Isotopic Mass–Balance Calculations.

In the isotopic mass–balance calculations, ethane and propane produced in the experiments are considered a mixture of products from reduction of ¹³C-2–acetic acid and through thermal decomposition of sedimentary organic matter. The δ¹³C values of hydrocarbons are estimated using a two-source, endmember-mixing approach (cf. ref. 72):

$$I_{\text{HC}}=f_{\text{sed}}\times I_{\text{sed}}+f_{\text{Ac}}\times I_{\text{Ac}},$$ [1]

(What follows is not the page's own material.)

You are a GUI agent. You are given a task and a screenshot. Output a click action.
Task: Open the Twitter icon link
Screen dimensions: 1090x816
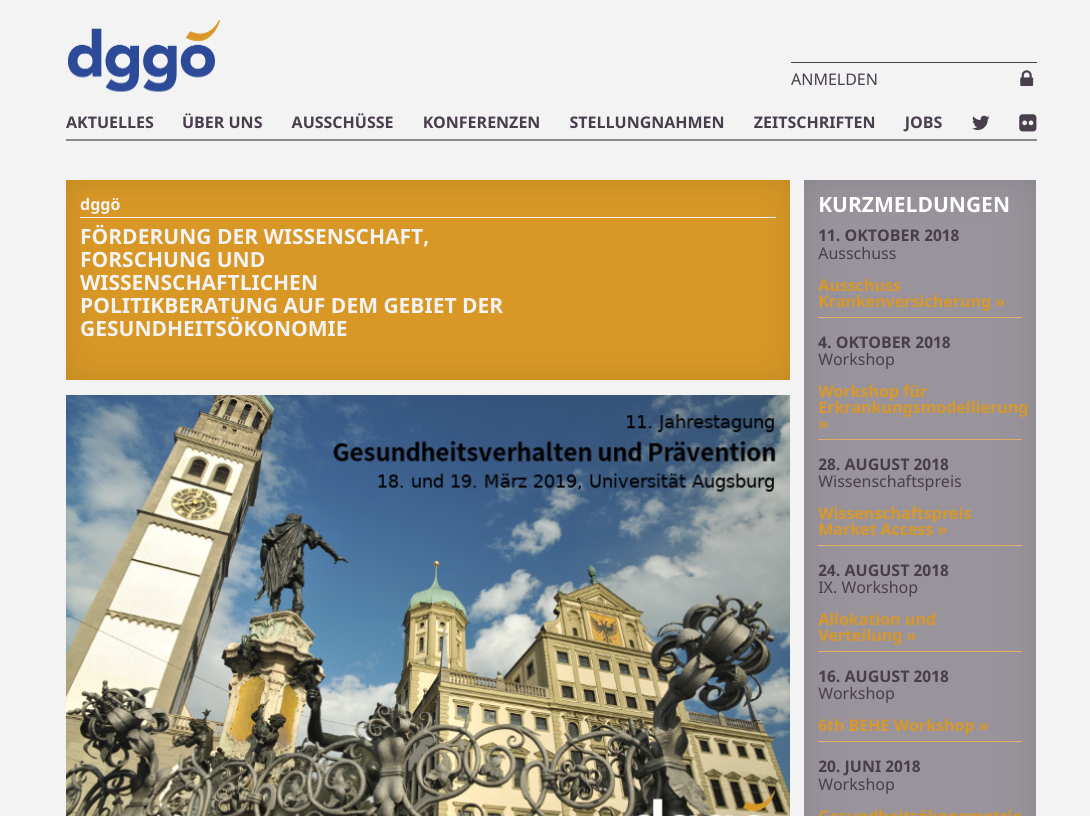click(x=980, y=123)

$$f_{\text{sed}}+f_{\text{Ac}}=1,$$ [2]

where I_HC is measured δ¹³C value for hydrocarbon at different experimental time points. I_sed is measured δ¹³C value for thermogenic gas obtained from Exp. I during which no artificially reducing conditions were established; consequently, the released gases are assumed to be predominantly of thermogenic origin. I_Ac is δ¹³C value of acetic acid at the beginning of each experiment. f_sed and f_Ac are the mass fraction contributions from thermogenic gas and gas from acetic acid reduction; therefore, f_Ac is used to estimate the molar concentration of hydrocarbons derived from reductive conversion of acetic acid.

Data Availability

All study data are included in the article and/or supporting information. Previously published data were used for this work (43, 73).

Change History

December 18, 2021: The SI Appendices have been updated.